Short task:
Can you arrange the lines below as a numbered list, leaving out any blank lines?

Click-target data
▼▼▼
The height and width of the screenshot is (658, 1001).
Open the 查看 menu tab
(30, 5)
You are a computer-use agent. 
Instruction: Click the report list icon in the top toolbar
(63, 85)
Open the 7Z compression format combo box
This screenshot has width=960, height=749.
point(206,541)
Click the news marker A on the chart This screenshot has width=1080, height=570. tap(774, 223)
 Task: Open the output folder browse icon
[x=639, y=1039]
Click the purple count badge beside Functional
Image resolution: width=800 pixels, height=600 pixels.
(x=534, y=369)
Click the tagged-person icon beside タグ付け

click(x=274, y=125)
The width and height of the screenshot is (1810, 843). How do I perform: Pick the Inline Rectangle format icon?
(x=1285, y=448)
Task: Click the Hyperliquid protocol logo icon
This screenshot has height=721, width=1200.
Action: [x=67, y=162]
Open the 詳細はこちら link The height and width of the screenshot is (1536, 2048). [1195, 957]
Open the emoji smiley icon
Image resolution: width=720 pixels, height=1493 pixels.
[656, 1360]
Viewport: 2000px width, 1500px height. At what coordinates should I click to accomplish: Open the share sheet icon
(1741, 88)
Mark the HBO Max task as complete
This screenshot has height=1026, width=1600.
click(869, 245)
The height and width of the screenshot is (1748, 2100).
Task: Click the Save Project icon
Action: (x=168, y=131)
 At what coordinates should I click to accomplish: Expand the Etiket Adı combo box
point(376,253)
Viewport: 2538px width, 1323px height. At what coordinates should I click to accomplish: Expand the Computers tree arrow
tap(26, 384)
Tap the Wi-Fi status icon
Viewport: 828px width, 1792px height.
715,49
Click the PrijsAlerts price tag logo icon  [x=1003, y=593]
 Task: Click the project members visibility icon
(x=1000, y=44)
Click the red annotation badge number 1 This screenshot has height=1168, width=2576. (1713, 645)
▲▲▲
Exercise solution:
1. The height and width of the screenshot is (658, 1001).
2. Open the 查看 menu tab
3. (30, 5)
4. You are a computer-use agent. 
5. Instruction: Click the report list icon in the top toolbar
6. (63, 85)
7. Open the 7Z compression format combo box
8. This screenshot has width=960, height=749.
9. point(206,541)
10. Click the news marker A on the chart This screenshot has width=1080, height=570. tap(774, 223)
11.  Task: Open the output folder browse icon
12. [x=639, y=1039]
13. Click the purple count badge beside Functional
14. Image resolution: width=800 pixels, height=600 pixels.
15. (x=534, y=369)
16. Click the tagged-person icon beside タグ付け
17. click(x=274, y=125)
18. The width and height of the screenshot is (1810, 843). How do I perform: Pick the Inline Rectangle format icon?
19. (x=1285, y=448)
20. Task: Click the Hyperliquid protocol logo icon
21. This screenshot has height=721, width=1200.
22. Action: [x=67, y=162]
23. Open the 詳細はこちら link The height and width of the screenshot is (1536, 2048). [1195, 957]
24. Open the emoji smiley icon
25. Image resolution: width=720 pixels, height=1493 pixels.
26. [656, 1360]
27. Viewport: 2000px width, 1500px height. At what coordinates should I click to accomplish: Open the share sheet icon
28. (1741, 88)
29. Mark the HBO Max task as complete
30. This screenshot has height=1026, width=1600.
31. click(869, 245)
32. The height and width of the screenshot is (1748, 2100).
33. Task: Click the Save Project icon
34. Action: (x=168, y=131)
35.  At what coordinates should I click to accomplish: Expand the Etiket Adı combo box
36. point(376,253)
37. Viewport: 2538px width, 1323px height. At what coordinates should I click to accomplish: Expand the Computers tree arrow
38. tap(26, 384)
39. Tap the Wi-Fi status icon
40. Viewport: 828px width, 1792px height.
41. 715,49
42. Click the PrijsAlerts price tag logo icon  [x=1003, y=593]
43.  Task: Click the project members visibility icon
44. (x=1000, y=44)
45. Click the red annotation badge number 1 This screenshot has height=1168, width=2576. (1713, 645)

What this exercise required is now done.